Jordan Township is a township in Fillmore County, Minnesota, United States. The population was 412 at the 2000 census.

Jordan Township was organized in 1858, and named after the Jordan Creek.

Jordan Town Hall was built in 1877 by Thomas Ferguson, a Scottish immigrant stonemason.

==Geography==
According to the United States Census Bureau, the township has a total area of 36.0 sqmi, all land.

==Demographics==
As of the census of 2000, there were 412 people, 142 households, and 112 families residing in the township. The population density was 11.5 PD/sqmi. There were 155 housing units at an average density of 4.3 /sqmi. The racial makeup of the township was 96.60% White, 1.70% African American, and 1.70% from two or more races. Hispanic or Latino of any race were 0.24% of the population.

There were 142 households, out of which 39.4% had children under the age of 18 living with them, 73.2% were married couples living together, 2.8% had a female householder with no husband present, and 21.1% were non-families. 15.5% of all households were made up of individuals, and 4.9% had someone living alone who was 65 years of age or older. The average household size was 2.90 and the average family size was 3.29.
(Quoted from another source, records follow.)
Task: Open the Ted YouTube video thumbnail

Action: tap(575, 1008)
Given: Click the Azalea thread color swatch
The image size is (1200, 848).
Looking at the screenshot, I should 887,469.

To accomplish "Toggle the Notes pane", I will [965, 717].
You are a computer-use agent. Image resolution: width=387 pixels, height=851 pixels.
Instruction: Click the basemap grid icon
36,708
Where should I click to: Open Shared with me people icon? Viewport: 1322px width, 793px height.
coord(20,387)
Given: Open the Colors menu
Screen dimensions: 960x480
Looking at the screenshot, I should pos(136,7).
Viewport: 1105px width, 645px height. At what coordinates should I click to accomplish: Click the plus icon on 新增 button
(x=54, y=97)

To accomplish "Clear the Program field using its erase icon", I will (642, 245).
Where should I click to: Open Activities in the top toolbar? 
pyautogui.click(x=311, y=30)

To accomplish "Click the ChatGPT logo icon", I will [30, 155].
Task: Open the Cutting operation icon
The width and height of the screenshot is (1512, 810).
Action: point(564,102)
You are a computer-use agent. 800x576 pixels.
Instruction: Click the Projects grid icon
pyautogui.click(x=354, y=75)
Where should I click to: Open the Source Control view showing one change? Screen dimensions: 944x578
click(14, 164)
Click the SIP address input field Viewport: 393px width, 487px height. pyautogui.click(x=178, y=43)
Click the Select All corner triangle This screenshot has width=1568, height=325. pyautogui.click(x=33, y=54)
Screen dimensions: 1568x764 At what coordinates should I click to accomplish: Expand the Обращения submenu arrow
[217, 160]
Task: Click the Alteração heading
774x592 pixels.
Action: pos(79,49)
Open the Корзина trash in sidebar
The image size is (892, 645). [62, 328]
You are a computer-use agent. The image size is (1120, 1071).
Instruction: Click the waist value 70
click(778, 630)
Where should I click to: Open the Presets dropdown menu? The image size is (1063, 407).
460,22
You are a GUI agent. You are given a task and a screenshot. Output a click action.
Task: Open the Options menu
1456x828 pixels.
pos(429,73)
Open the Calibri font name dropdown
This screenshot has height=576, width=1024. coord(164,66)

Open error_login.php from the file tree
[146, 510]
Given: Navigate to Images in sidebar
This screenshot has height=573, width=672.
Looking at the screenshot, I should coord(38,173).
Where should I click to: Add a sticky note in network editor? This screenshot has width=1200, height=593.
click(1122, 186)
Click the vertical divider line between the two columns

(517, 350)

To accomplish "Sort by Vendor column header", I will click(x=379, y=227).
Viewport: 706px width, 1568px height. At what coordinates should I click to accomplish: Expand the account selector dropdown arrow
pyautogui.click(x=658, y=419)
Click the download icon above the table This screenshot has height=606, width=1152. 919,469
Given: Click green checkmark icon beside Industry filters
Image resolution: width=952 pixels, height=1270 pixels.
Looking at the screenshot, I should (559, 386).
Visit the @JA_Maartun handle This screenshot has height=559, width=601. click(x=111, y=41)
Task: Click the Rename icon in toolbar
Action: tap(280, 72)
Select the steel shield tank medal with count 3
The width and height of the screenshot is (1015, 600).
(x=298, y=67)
In the township the population was spread out, with 29.1% under the age of 18, 6.1% from 18 to 24, 26.5% from 25 to 44, 29.1% from 45 to 64, and 9.2% who were 65 years of age or older. The median age was 38 years. For every 100 females, there were 99.0 males. For every 100 females age 18 and over, there were 104.2 males.

The median income for a household in the township was $47,019, and the median income for a family was $47,917. Males had a median income of $31,250 versus $23,750 for females. The per capita income for the township was $16,843. About 5.2% of families and 7.5% of the population were below the poverty line, including 8.6% of those under age 18 and 14.6% of those age 65 or over.